Excerpts from Philippe Wajdenbaum’s Argonauts of the Desert (related to an earlier post, Biblical Scholars, Symbolic Violence, and the Modern Version of an Ancient Myth) where he draws upon the study of structures of myths by anthropologist Claude Lévi-Strauss:
. . . to give an interpretation of a myth is to create a new variant of it. (p. 21)
As we have seen from Lévi-Strauss … any interpretation of a myth is a new variant of it. (p. 28)
We have seen that many myths come to us with all sorts of variations. Each variant of a myth is another retelling of the same myth. This includes scholarly recreations of myths:
Most faculties dealing with biblical scholarship are theology faculties; therefore they seek a rational version of the divine inspiration of the Bible. (p. 28)
To quote from Lévi-Strauss directly:
[A] myth is made up of all its variants, [therefore] structural analysis should take all of them into account. (p. 435)
On the other hand, it cannot be too strongly emphasized that all available variants [of a myth] should be taken into account. . . . There is no one true version of which all the others are but copies or distortions. Every version belongs to the myth. (p. 436)

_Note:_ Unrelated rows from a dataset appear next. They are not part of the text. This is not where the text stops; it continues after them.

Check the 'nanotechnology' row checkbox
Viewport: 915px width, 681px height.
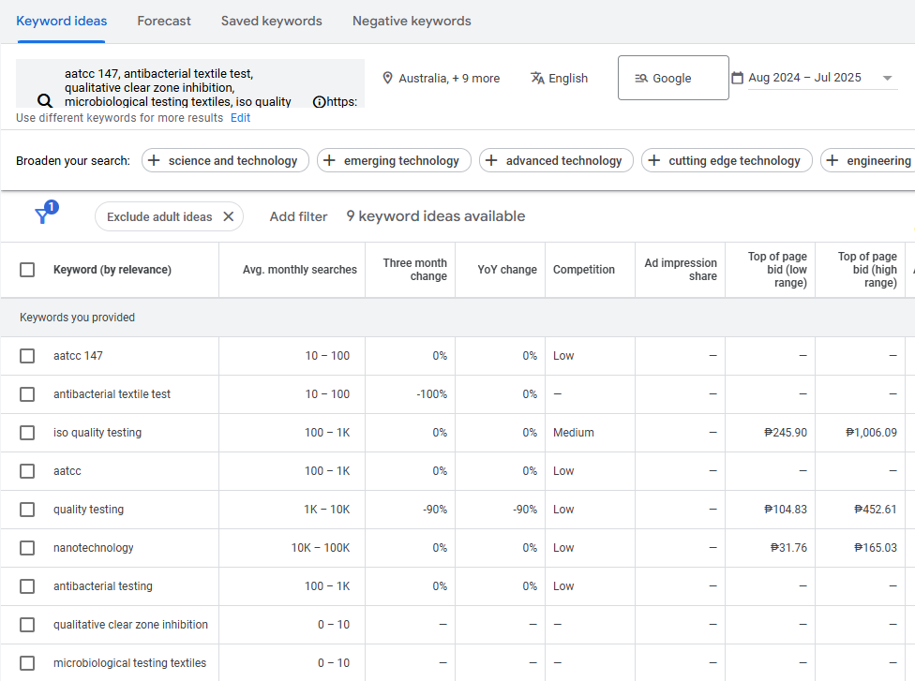(27, 548)
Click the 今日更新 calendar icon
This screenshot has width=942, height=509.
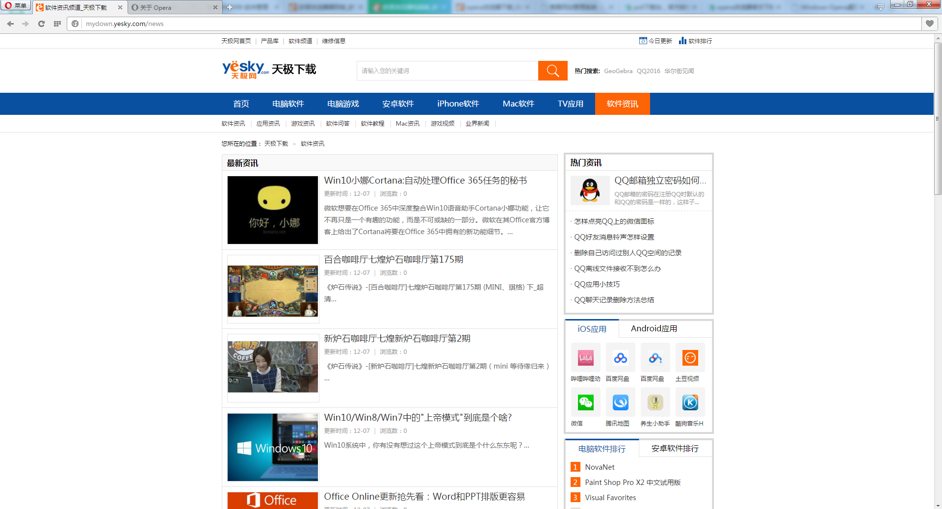coord(643,41)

That is, Bart Ehrman’s apocalyptic Jesus, Morton Smith’s magician Jesus, Stevan Davies’ shaman healing Jesus, Crossan’s cynic philosopher Jesus, Sara Parks’ feminist Jesus, are all variants of the biblical Jesus myth and stand alongside the Gospel fo John’s divine Jesus, Matthew’s new Moses Jesus, Mark’s mysterious unfathomable Jesus, Thomas’s gnostic Jesus, and so on. There is a Jesus for every ideology, for every whim, for every value: violent warrior, pacifist victim, defender of the oppressed, merciless judge of all who defy him, a presence always with us, a distant being who will be present in the future, etc etc etc.
How is it that the Jesus stories have captured imaginations all through these past two millennia?
Wajdenbaum proposes that the reason for their durability is that “they help maintain the Bible’s sacred character”
Most scholars still view the Bible from a theological perspective. We could even say that as long as modem society, which claims to be secular, has not recognised the Hellenic character of the Bible, that secularisation is not complete. Behind a so-called liberty, the biblical monument remains untouchable. Anything said about it must contribute to its mystique. ‘To uncover its nakedness’ would be the most terrible assault on Judeo-Christian decency. (p. 29)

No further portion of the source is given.